Demo A — Self-healing (best first demo)

  1. Ensure Desired/Min are 2 (recommended)
  2. EC2 → terminate one ASG instance
  3. ASG automatically launches a replacement

What to say

  • “In Auto Scaling, servers are disposable.”
  • “ASG maintains desired state.”

Interview

  • “What happens when an instance becomes unhealthy?”
  • Answer: “ASG replaces it based on health checks.”

Demo B — High Availability (real HA requires ALB)

Without ALB, you don’t have a single stable URL and real traffic distribution.

Correct HA demo includes:

  • Application Load Balancer (ALB)
  • Target Group
  • ASG attached to target group
  • Health checks

Then:

  • Open ALB DNS
  • Refresh → may hit different backend
  • Terminate an instance → ALB still serves traffic

Interview

  • “How do you design HA web architecture on AWS?”
  • Answer: “ALB across 2+ AZs + ASG across 2+ AZs + health checks + private instances.”

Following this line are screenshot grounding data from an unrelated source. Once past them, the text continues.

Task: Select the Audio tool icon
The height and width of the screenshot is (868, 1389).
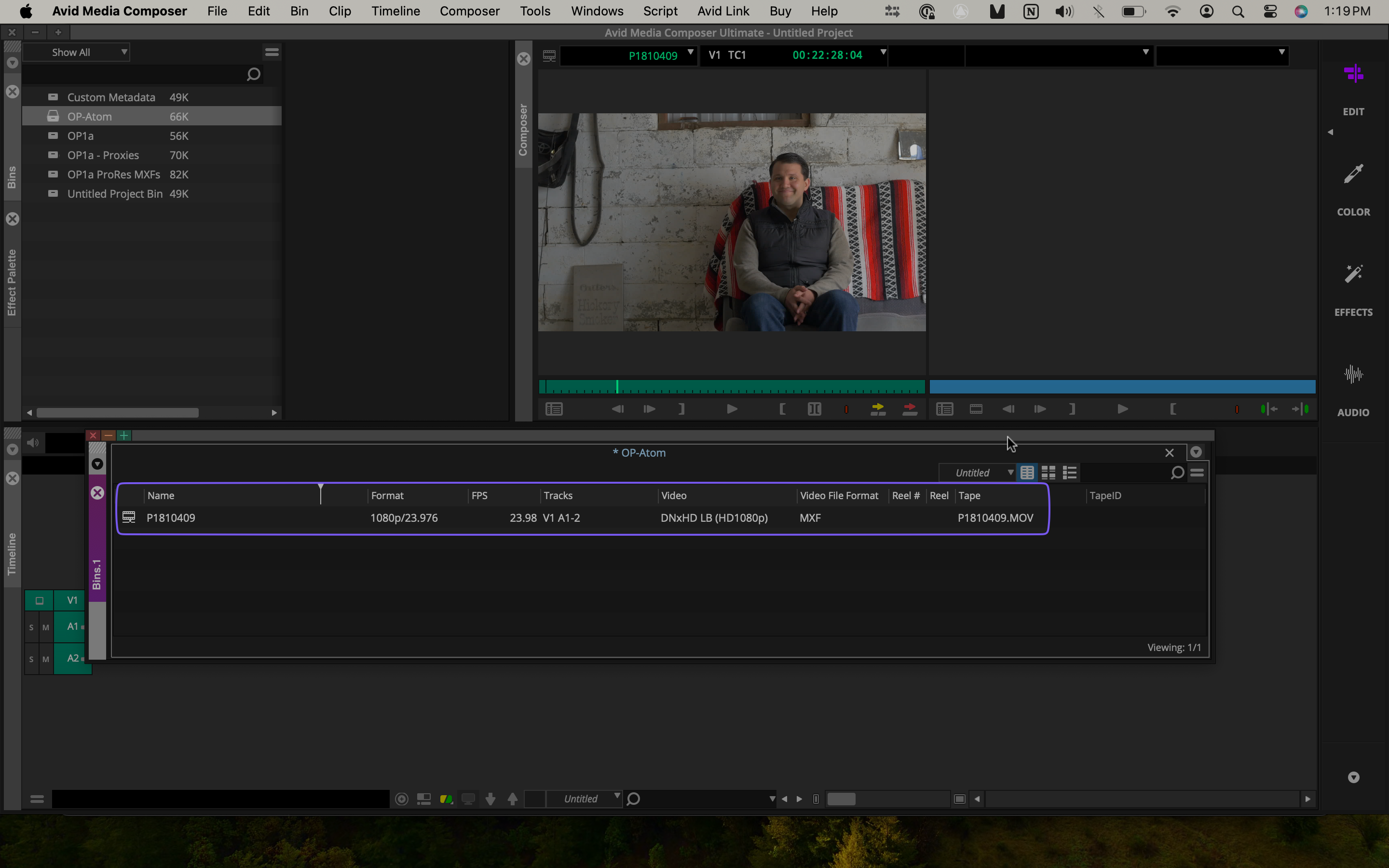Action: point(1353,373)
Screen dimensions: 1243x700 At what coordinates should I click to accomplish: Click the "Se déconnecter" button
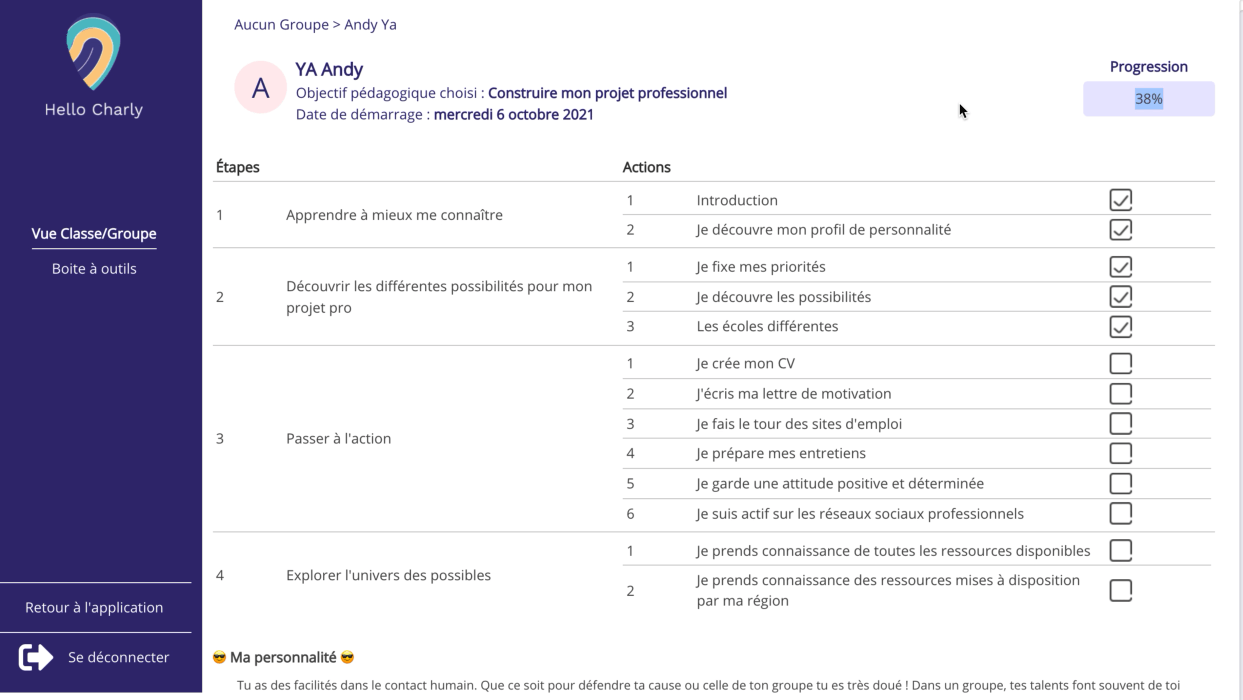click(x=118, y=657)
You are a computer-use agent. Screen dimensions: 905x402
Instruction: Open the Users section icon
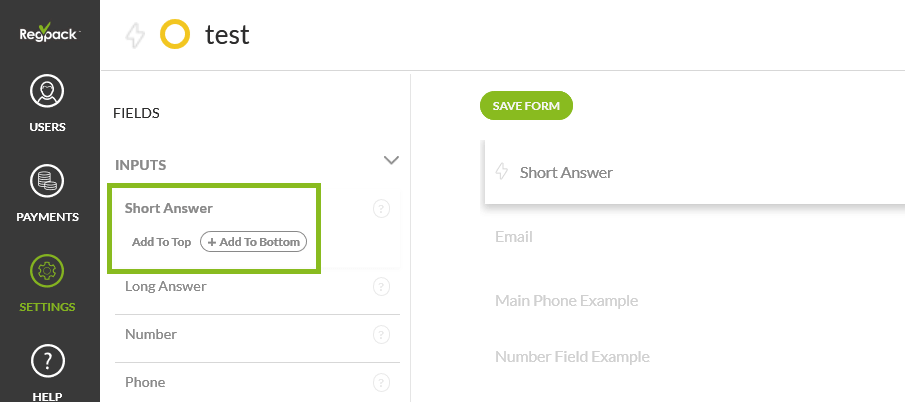pos(48,93)
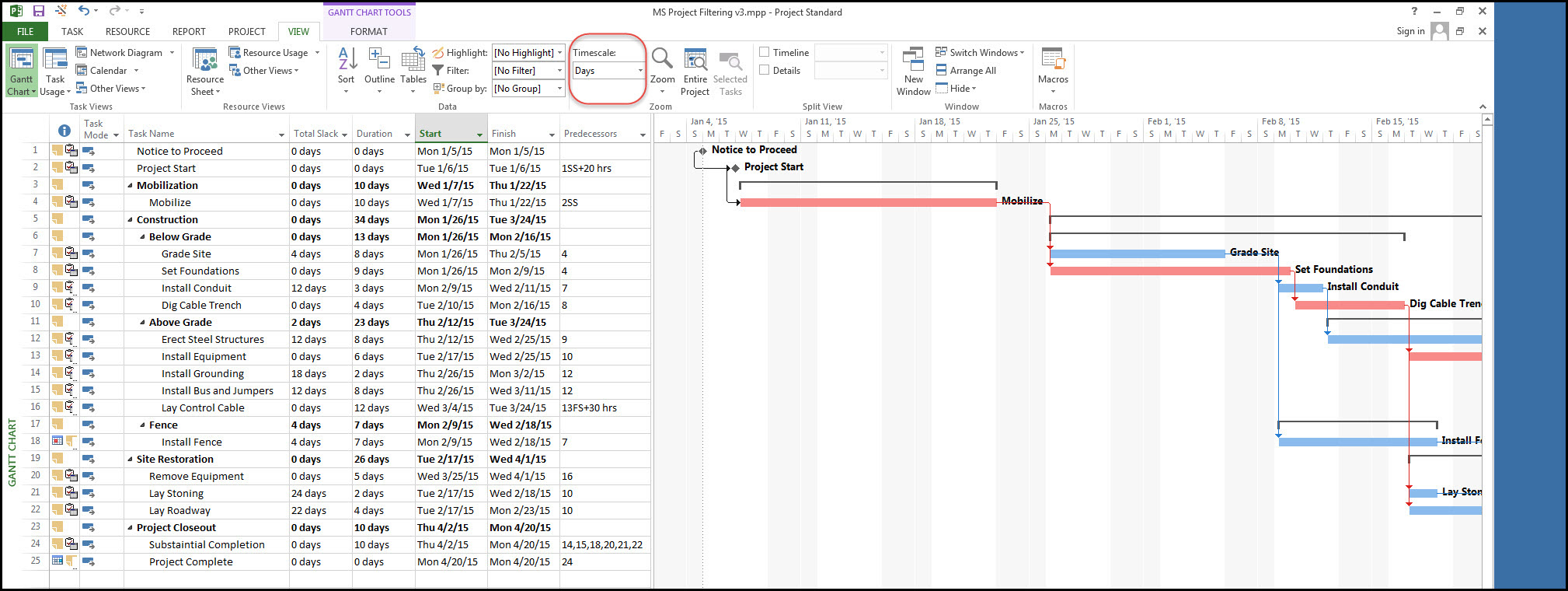Image resolution: width=1568 pixels, height=591 pixels.
Task: Click the Macros icon
Action: click(1053, 61)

Demo C — Scalability (scale out/in)

  1. Add scaling policy (CPU > 60%)
  2. Generate CPU load (stress)
  3. Watch new instances launch
  4. Stop load → instances scale back in

Interview

  • “How do you scale on metrics other than CPU?”
  • Answer: “ALB request count, custom CloudWatch metrics, queue depth, etc.”

DevOps Checklist (What to pay attention to)

Availability

  • 2+ AZs selected in ASG
  • Min capacity set to maintain HA
  • Health check grace period correct
  • (Best practice) ALB health checks enabled

Security

  • SG: no SSH from world
  • Use IAM roles not keys
  • Prefer SSM over SSH
  • Keep instances patched (AMI lifecycle)

Cost

  • Max capacity limits cost
  • t2/t3 credits behavior
  • Avoid “Unlimited” credits for labs if worried about charges
  • Delete ALB/ASG after lab

Operations

  • Use Launch Template versions
  • Use rolling updates (instance refresh)
  • Monitor logs (cloud-init output)
  • Use Activity history as audit trail

Interview Questions (mapped to this lab)

  1. What is the difference between Launch Template and ASG?
  2. Where do you choose Availability Zones?
  3. Min vs Desired vs Max — explain with example.
  4. How does ASG replace failed instances?
  5. EC2 health checks vs ELB health checks.
  6. How do you do a rolling update with a new AMI?
  7. How do you secure instances (no SSH / IAM roles)?
  8. How do you prevent unexpected costs?
  9. Why not pick a subnet/AZ inside the Launch Template?
  10. What is “desired state” and why is it important?

“Launch Template defines how to build servers, Auto Scaling Group maintains the desired number of healthy servers across multiple AZs, and a Load Balancer provides a stable endpoint and routes traffic only to healthy targets.”